Symfony2 API
Class

Symfony\Component\DomCrawler\Crawler

class Crawler extends SplObjectStorage

Crawler eases navigation of a list of \DOMNode objects.

Methods

__construct(mixed $node = null, string $uri = null)

Constructor.

clear()

Removes all the nodes.

add(null|DOMNodeList|array|DOMNode $node)

Adds a node to the current list of nodes.

null|void addContent(string $content, null|string $type = null)

Adds HTML/XML content.

addHtmlContent(string $content, string $charset = 'UTF-8')

Adds an HTML content to the list of nodes.

addXmlContent(string $content, string $charset = 'UTF-8')

Adds an XML content to the list of nodes.
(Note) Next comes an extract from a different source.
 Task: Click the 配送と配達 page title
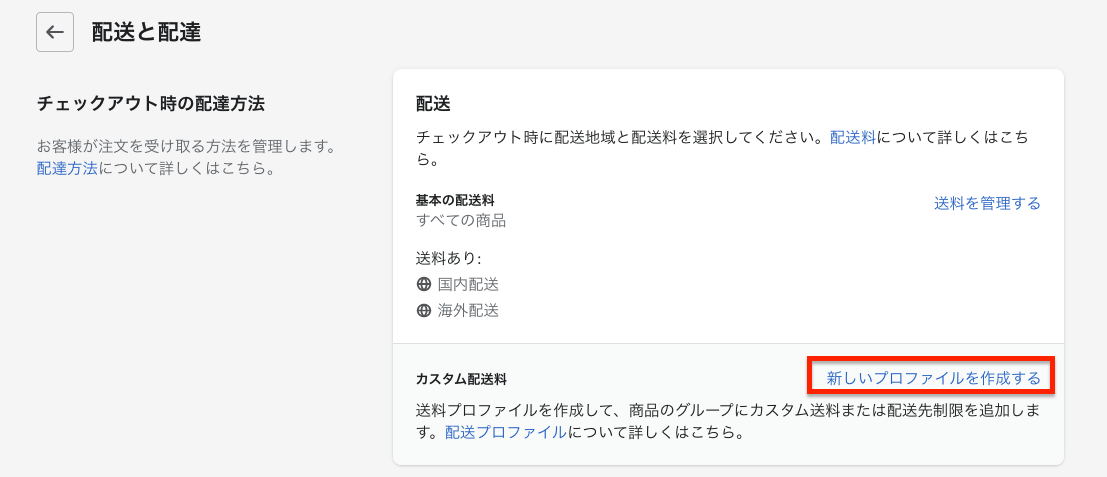click(x=146, y=32)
addDocument(DOMDocument $dom)

Adds a \DOMDocument to the list of nodes.

addNodeList(DOMNodeList $nodes)

Adds a \DOMNodeList to the list of nodes.

addNodes(array $nodes)

Adds an array of \DOMNode instances to the list of nodes.

addNode(DOMNode $node)

Adds a \DOMNode instance to the list of nodes.

Crawler eq(integer $position)

Returns a node given its position in the node list.

array each(Closure $closure)

Calls an anonymous function on each node of the list.

Crawler reduce(Closure $closure)

Reduces the list of nodes by calling an anonymous function.

Crawler first()

Returns the first node of the current selection

Crawler last()

Returns the last node of the current selection

Crawler siblings()

Returns the siblings nodes of the current selection

Crawler nextAll()

Returns the next siblings nodes of the current selection

Crawler previousAll()

Returns the previous sibling nodes of the current selection

Crawler parents()

Returns the parents nodes of the current selection

Crawler children()

Returns the children nodes of the current selection

string attr(string $attribute)

Returns the attribute value of the first node of the list.

string text()

Returns the node value of the first node of the list.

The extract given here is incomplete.